2022-04-19 01:46:00 | ポケスペ
仕事が多忙で感想を書くのに時間がかかってしまった。
頭を落ち着けて書くためには、やはり体力が必要である。

前回、登場人物間の対立構図が今一つ描けていないという指摘をしたが、もはや剣盾編は緩い対立関係のままやっていくことを前提として読むしかないと覚悟を決めた。
個人的には著しく面白さをスポイルする部分なのだが、ここまで緩い対立で来た以上、今さら緊張させるのも無理である。
これはそういうものだと受け入れて今後の感想を書くので、あらかじめご了承いただきたい。


パターナリズムの行く末

オリーヴが再び地下に降りたところから。
ローズの思惑をガラルの保護と再度説明した上で、彼の気質は即断即決で誤解を生みやすいとフォローする。
そこで考えを受け入れるのが、以前にマクワとの凝りを残していたメロンというのはこれまでの文脈を踏まえていて良い。
ただ、マクワとメロンの話がカットされたのは休載という事故である以上仕方ないが、ここでの話に説得力が乗っただけにちょっと残念なことになってしまった。

ビートの名前を本当は覚えていたローズ。
自分に不満をぶつけさせるために、ビートには嘘をつき続けてきたようなのだが…どうも正当化はできないと思わざるを得ない。
結局は自己満足のように思えるし、彼はその不満から過激な行動を取っていたわけだ。
理屈付けについては次を待つとして、ここでは剣盾編のパターナリズムについて見てみたい。

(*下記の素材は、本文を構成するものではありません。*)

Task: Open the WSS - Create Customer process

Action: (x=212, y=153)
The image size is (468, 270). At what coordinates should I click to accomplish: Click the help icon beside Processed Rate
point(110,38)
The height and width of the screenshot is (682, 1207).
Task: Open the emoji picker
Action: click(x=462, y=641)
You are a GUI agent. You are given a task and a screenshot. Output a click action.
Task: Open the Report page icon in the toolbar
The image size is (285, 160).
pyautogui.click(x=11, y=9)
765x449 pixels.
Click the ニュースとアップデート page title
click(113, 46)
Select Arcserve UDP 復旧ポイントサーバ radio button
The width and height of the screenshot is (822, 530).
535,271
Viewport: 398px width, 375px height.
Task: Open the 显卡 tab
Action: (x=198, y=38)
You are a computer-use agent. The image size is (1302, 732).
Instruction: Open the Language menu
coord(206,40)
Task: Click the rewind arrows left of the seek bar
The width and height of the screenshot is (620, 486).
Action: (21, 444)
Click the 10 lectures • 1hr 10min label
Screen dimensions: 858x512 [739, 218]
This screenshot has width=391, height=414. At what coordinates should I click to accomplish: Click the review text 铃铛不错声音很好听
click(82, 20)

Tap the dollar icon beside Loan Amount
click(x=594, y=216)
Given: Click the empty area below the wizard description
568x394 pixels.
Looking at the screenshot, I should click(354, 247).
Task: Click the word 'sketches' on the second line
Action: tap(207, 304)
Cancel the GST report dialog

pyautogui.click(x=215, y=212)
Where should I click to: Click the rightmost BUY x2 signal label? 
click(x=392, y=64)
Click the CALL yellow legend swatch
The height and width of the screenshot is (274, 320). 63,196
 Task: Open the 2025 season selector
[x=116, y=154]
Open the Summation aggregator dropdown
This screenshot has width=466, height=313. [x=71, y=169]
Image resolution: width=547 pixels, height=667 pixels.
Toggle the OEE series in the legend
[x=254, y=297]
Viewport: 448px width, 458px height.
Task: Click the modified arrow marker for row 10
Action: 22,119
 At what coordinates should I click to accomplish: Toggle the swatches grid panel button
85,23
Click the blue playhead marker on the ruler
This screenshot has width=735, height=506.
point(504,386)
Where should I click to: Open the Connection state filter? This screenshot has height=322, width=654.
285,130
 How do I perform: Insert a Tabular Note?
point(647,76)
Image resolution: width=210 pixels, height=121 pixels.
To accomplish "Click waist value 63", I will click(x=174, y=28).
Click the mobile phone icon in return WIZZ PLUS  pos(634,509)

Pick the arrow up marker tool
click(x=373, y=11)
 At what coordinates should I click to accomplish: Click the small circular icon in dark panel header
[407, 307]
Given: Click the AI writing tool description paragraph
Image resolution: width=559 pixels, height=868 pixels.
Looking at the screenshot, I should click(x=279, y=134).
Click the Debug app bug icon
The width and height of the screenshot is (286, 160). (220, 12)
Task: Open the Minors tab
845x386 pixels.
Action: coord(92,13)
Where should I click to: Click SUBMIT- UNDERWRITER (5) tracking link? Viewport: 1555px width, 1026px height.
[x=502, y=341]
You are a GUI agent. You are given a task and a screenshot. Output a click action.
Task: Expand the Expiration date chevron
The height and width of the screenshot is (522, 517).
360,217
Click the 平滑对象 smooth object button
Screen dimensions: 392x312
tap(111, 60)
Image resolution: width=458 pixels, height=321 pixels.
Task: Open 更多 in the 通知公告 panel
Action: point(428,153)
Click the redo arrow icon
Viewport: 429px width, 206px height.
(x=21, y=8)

剣盾編について序盤から人間関係に「パターナリズム」があると指摘してきたが、ローズはその最たるものだ。
そもそもパターナリズムとは、「強い立場にある者が、弱い立場にある者の利益のためだとして、本人の意志は問わずに介入・干渉・支援すること」(パターナリズム - Wikipediaより)である。
まさしくゲームにおけるローズの行動原理そのものだし、本作においても変わっていない。
さて、パターナリズムの問題点とは、対象者の自己決定権を阻害することにある。
即ち、「自分がどうしたいか」を決定することを許さず、最良であると思われる選択肢を押し付けることが大きな問題になる。
ローズはビートに対し最良と思われる選択肢、つまり「自らに不満をぶつけて決別させる」という方向性を押し付けたが、結局彼はそれを無視した。自己決定権が勝ったのである。

ただし、ビートはローズへの崇敬の念を維持したままだ。
パターナリズムからの脱却となれば、上位者への反発も同時に出そうなものだが、ビートにはなかった。
これと同じ流れを、ガラル市民からローズに繰り返すのかもしれないと思いはするが…生活が破壊された人もいるだろうし、それはないかもしれない。

剣と盾

ブリムオンの攻撃からムゲンダイナのタイプを見破ったダンデ達は、有効なポケモンを出して攻撃する。
野暮な話だが、図鑑を使えばすぐ分かったような気もするが…もしかしたらUBのようにデータは何もないのかもしれない。

ホップは手持ちに有利なポケモンがいないため迷うが、ネズの「負けなければいい」という助言を受けて参戦。
ここ数回、ホップは迷っているシーンが多い。未熟さと彼の立ち位置の難しさの両方が原因のように思える。
前回でも説明したが、彼はジムチャレンジャーとしての意識が強い。
負けたら命をとられかねない荒事には不慣れだし、ましてや伝説という想像を超えた存在である。
タイプ有利をとれるポケモンがいないなら、戦いへと踏み切るのに迷いが出ても仕方ないだろう。

さて、ぶら下がるシーソーコンビに詰め寄るしーちゃんだったが、手持ちの行方には無関心な二人には流されてしまう。
そしてシーソーコンビは、惨めな状況と稚拙な計画をしーちゃんとソニアにカメラの前で詰られる屈辱を受ける。
ただ手持ちを奪った件について微塵も反省がない以上、これでは足りないとは思う。もう少しキツい目に遭うのではないか。

しらばっくれる二人をよそに、自力で帰ってきたギガとメガ。非常に健気だ。
更に彼らは朽ちた剣と盾も持ってきていたが、そーちゃんはそれらを見るなり強引に取ってしまう。
毒がついていたためすぐには鍛えられず、手間取っている間にムゲンダイナは本気モードを発動しつつあった。
だが、ここに来てそーちゃんは剣と盾を鍛えられないと絶望を露にしたところで次回に続いている。

鍛えられない原因は次で明かされるだろうが、文字が浮かび上がっている点も気になる。
以前はこのような文字はなかったはずだ。
にしても、そーちゃんがここまで感情を露にしたのは作中で初めてではなかろうか。
それほどまでに自らの自信があったものを打ち砕かれた絶望は強いのだろう。


まとめ

ここまで順調に進んできたそーちゃんであったが、今回初めてと言って良いほどの挫折を味わうことになった。
ここからどう巻き返すのか、次回でどのような種明かしがされるのかがポイントになるだろう。

また、そーちゃんといえば以前の話でパターナリズムを発揮していた面もある。
以前書いた(2020年7月ポケスペ剣盾編感想 - 曹達記)が、序盤でのルリナ戦で、彼は敢えて先陣を切って戦うことでしーちゃんにとって非常に有利な状況を作り出した。
しかし当のしーちゃんは事態に困惑し、ラビフットに歩み寄れないほどの焦燥を示していた。
彼女の正々堂々戦いたいという意思を、正面から受け止めずに踏みにじったのである。
しかしその後、彼のパターナリズムはあまり発揮されていないように思える。
どちらかというと彼自身の周りを見ていない気質が強く描かれている印象だ。
この辺りの彼自身の問題も、これから掘り下げが進むと期待したい。